- REQUIREMENT:
Copy each entry as written.

- DATA LISTING:
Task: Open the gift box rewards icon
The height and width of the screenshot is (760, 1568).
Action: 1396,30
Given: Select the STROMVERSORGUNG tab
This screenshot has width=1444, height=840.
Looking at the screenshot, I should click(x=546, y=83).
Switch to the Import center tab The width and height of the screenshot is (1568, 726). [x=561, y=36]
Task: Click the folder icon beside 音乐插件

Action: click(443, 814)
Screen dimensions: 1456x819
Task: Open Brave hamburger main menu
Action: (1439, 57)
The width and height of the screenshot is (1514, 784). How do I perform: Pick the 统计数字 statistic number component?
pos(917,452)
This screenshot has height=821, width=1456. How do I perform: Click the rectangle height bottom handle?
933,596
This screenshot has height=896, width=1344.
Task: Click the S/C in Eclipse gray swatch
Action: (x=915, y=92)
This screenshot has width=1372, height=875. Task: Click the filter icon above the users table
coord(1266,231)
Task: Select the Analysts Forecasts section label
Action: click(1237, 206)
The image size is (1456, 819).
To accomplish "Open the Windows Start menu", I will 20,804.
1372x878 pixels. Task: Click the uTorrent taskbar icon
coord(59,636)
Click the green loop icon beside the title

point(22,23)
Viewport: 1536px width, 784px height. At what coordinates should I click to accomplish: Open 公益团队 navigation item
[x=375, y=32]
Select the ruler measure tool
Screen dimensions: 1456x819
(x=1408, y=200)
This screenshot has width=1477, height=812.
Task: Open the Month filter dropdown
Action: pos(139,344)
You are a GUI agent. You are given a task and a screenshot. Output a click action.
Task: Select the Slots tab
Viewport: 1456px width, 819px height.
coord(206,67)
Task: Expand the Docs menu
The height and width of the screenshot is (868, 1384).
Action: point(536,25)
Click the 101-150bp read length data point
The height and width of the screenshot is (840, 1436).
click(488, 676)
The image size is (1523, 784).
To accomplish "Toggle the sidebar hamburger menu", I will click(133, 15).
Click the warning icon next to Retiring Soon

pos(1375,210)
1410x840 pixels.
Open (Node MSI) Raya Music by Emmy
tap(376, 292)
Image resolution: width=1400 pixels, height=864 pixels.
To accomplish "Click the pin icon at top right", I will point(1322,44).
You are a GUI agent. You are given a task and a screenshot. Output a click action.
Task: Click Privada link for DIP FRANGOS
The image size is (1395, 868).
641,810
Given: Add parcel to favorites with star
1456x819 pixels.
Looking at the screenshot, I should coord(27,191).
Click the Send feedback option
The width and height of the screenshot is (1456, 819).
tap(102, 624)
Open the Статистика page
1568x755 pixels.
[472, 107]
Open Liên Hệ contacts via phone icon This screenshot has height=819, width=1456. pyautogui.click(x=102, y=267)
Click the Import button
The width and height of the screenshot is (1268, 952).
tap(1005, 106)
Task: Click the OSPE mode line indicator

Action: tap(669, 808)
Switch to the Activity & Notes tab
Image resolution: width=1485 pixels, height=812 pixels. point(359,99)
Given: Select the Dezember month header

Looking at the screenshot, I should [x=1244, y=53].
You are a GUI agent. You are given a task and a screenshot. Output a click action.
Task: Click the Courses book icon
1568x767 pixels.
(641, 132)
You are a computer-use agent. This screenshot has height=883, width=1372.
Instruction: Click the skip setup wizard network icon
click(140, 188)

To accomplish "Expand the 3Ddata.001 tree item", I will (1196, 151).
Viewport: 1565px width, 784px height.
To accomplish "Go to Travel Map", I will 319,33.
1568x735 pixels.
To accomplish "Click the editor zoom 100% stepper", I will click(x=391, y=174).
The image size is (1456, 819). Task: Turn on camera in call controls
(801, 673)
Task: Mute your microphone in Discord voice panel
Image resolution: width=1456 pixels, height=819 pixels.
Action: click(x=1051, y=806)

- ANSWER:
Task: Open the gift box rewards icon
The height and width of the screenshot is (760, 1568).
Action: 1396,30
Given: Select the STROMVERSORGUNG tab
This screenshot has width=1444, height=840.
Looking at the screenshot, I should click(x=546, y=83).
Switch to the Import center tab The width and height of the screenshot is (1568, 726). [x=561, y=36]
Task: Click the folder icon beside 音乐插件

Action: click(443, 814)
Screen dimensions: 1456x819
Task: Open Brave hamburger main menu
Action: (1439, 57)
The width and height of the screenshot is (1514, 784). How do I perform: Pick the 统计数字 statistic number component?
pos(917,452)
This screenshot has height=821, width=1456. How do I perform: Click the rectangle height bottom handle?
933,596
This screenshot has height=896, width=1344.
Task: Click the S/C in Eclipse gray swatch
Action: (x=915, y=92)
This screenshot has width=1372, height=875. Task: Click the filter icon above the users table
coord(1266,231)
Task: Select the Analysts Forecasts section label
Action: click(1237, 206)
The image size is (1456, 819).
To accomplish "Open the Windows Start menu", I will 20,804.
1372x878 pixels. Task: Click the uTorrent taskbar icon
coord(59,636)
Click the green loop icon beside the title

point(22,23)
Viewport: 1536px width, 784px height. At what coordinates should I click to accomplish: Open 公益团队 navigation item
[x=375, y=32]
Select the ruler measure tool
Screen dimensions: 1456x819
(x=1408, y=200)
This screenshot has width=1477, height=812.
Task: Open the Month filter dropdown
Action: pos(139,344)
You are a GUI agent. You are given a task and a screenshot. Output a click action.
Task: Select the Slots tab
Viewport: 1456px width, 819px height.
coord(206,67)
Task: Expand the Docs menu
The height and width of the screenshot is (868, 1384).
Action: point(536,25)
Click the 101-150bp read length data point
The height and width of the screenshot is (840, 1436).
click(488, 676)
The image size is (1523, 784).
To accomplish "Toggle the sidebar hamburger menu", I will click(133, 15).
Click the warning icon next to Retiring Soon

pos(1375,210)
1410x840 pixels.
Open (Node MSI) Raya Music by Emmy
tap(376, 292)
Image resolution: width=1400 pixels, height=864 pixels.
To accomplish "Click the pin icon at top right", I will point(1322,44).
You are a GUI agent. You are given a task and a screenshot. Output a click action.
Task: Click Privada link for DIP FRANGOS
The image size is (1395, 868).
641,810
Given: Add parcel to favorites with star
1456x819 pixels.
Looking at the screenshot, I should coord(27,191).
Click the Send feedback option
The width and height of the screenshot is (1456, 819).
tap(102, 624)
Open the Статистика page
1568x755 pixels.
[472, 107]
Open Liên Hệ contacts via phone icon This screenshot has height=819, width=1456. pyautogui.click(x=102, y=267)
Click the Import button
The width and height of the screenshot is (1268, 952).
tap(1005, 106)
Task: Click the OSPE mode line indicator

Action: tap(669, 808)
Switch to the Activity & Notes tab
Image resolution: width=1485 pixels, height=812 pixels. point(359,99)
Given: Select the Dezember month header

Looking at the screenshot, I should [x=1244, y=53].
You are a GUI agent. You are given a task and a screenshot. Output a click action.
Task: Click the Courses book icon
1568x767 pixels.
(641, 132)
You are a computer-use agent. This screenshot has height=883, width=1372.
Instruction: Click the skip setup wizard network icon
click(140, 188)

To accomplish "Expand the 3Ddata.001 tree item", I will (1196, 151).
Viewport: 1565px width, 784px height.
To accomplish "Go to Travel Map", I will 319,33.
1568x735 pixels.
To accomplish "Click the editor zoom 100% stepper", I will click(x=391, y=174).
The image size is (1456, 819). Task: Turn on camera in call controls
(801, 673)
Task: Mute your microphone in Discord voice panel
Image resolution: width=1456 pixels, height=819 pixels.
Action: click(x=1051, y=806)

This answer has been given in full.